Decisão: PROVIDO. ANULADO O JULGAMENTO.
Área Temática: DIR PROC PENAL.
DIR CRIM - CRIM C/PATRIMONIO.
Legislação Nacional: CPP29 ART98 N1 N4 ART93 PAR3 ART571 PAR3 PAR5 ART416 ART456.
CP82 ART72 N2 E.
DL 14/84 DE 1984/01/11 ART1 N3.
L 16/86 DE 1986/06/11 ART1 E ART2.
Sumário: 1- Requerido novo julgamento, ao abrigo do disposto no art.571 ~ 3, do CPP29, embora não seja obrigatoria a presença do Reu (Cfr.~5., do mesmo preceito) ja o e a do defensor, mesmo na sessão da audiencia apenas destinada a leitura do acordão - Cfr. art.22, 416 e 456, do mesmo Codigo.

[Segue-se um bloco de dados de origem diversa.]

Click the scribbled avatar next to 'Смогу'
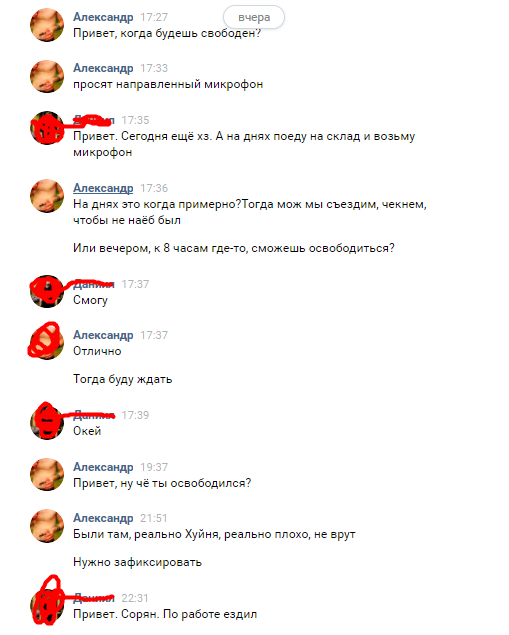The image size is (509, 635). click(x=47, y=292)
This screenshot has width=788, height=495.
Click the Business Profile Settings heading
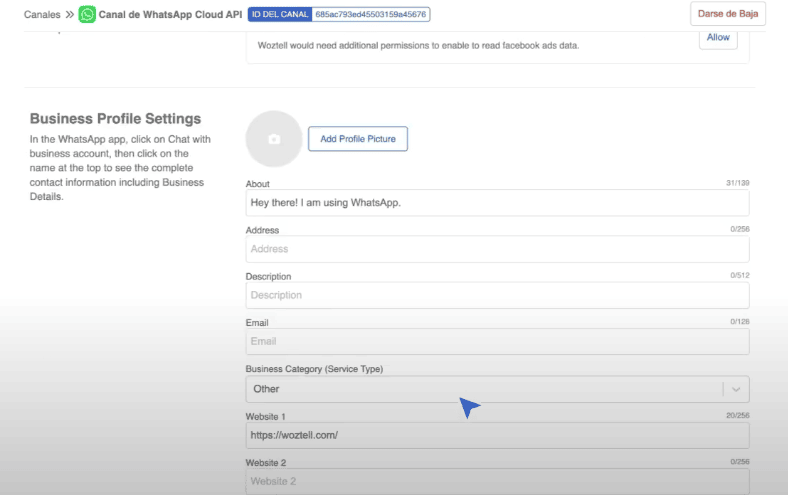point(116,119)

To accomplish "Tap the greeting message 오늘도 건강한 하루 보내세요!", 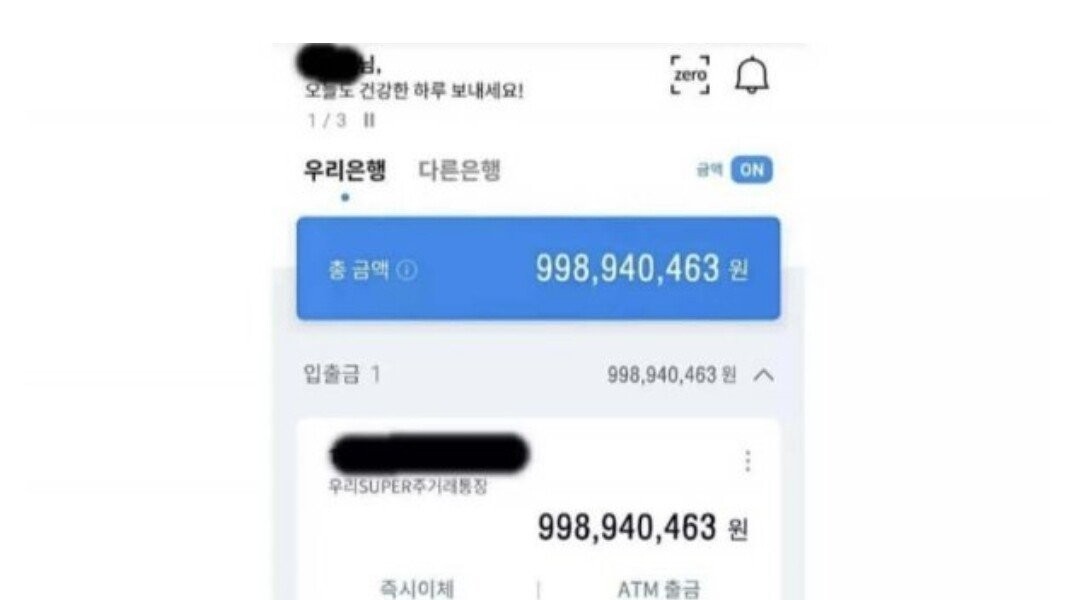I will [414, 90].
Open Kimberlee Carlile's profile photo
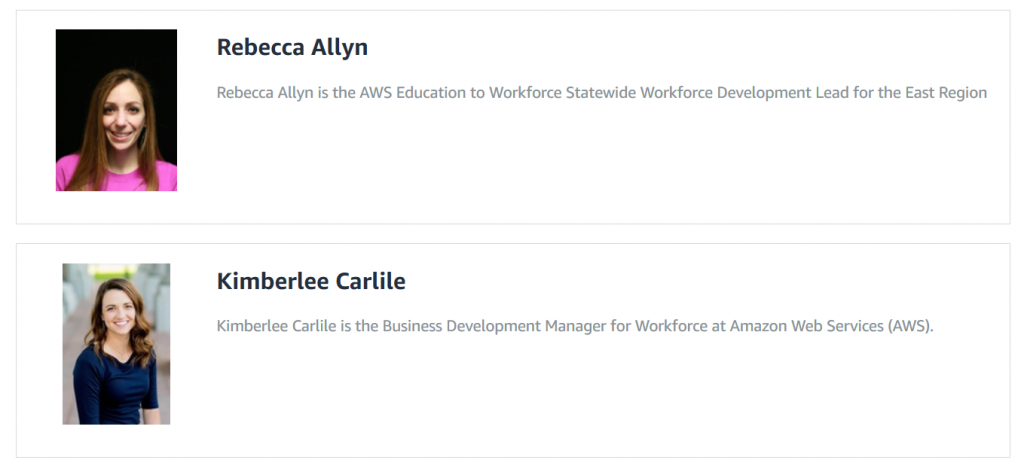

2- Por isso, a não nomeação de defensor para esse acto, constitui nulidade prevista no art.98, do CPP29.
3- Todavia, como o Reu interpos recurso desse acordão e não lhe apontou qualquer lacuna ou obscuridade - Cfr. cit. Art.
456 - deve julgar-se suprida essa nulidade por, em si mesma, não afectar a justa decisão da causa.
4- Tendo um ex-socio da sociedade ofendida por crime de emissão de cheque sem provisão declarado no processo ser do seu conhecimento pessoal que o Reu "liquidou ja a ofendida integralmente a quantia titulada pelo cheque objecto dos presentes autos" e constando do mesmo, uma exposição subscrita pelo advogado que, munido da necessaria procuração, elaborou a participação inicial, dizendo que o mesmo Reu ja " ha bastante tempo" havia liquidado a importancia do cheque, impunha-se que o colectivo investigasse oficiosamente esse facto do eventual pagamento dada a sua relevancia ao nivel da medida da pena (Art. 72 n.2 e), do CP), da possivel suspensão da mesma (Art. 1 n.3 do DL 14/84), ou, mesmo, da amnistia do crime (Arts. 1 al. e) e 2, da Lei 16/86).
5- Não o tendo feito, verifica-se a nulidade prevista no n.1 do Art. 98, que não pode considerar-se sanada.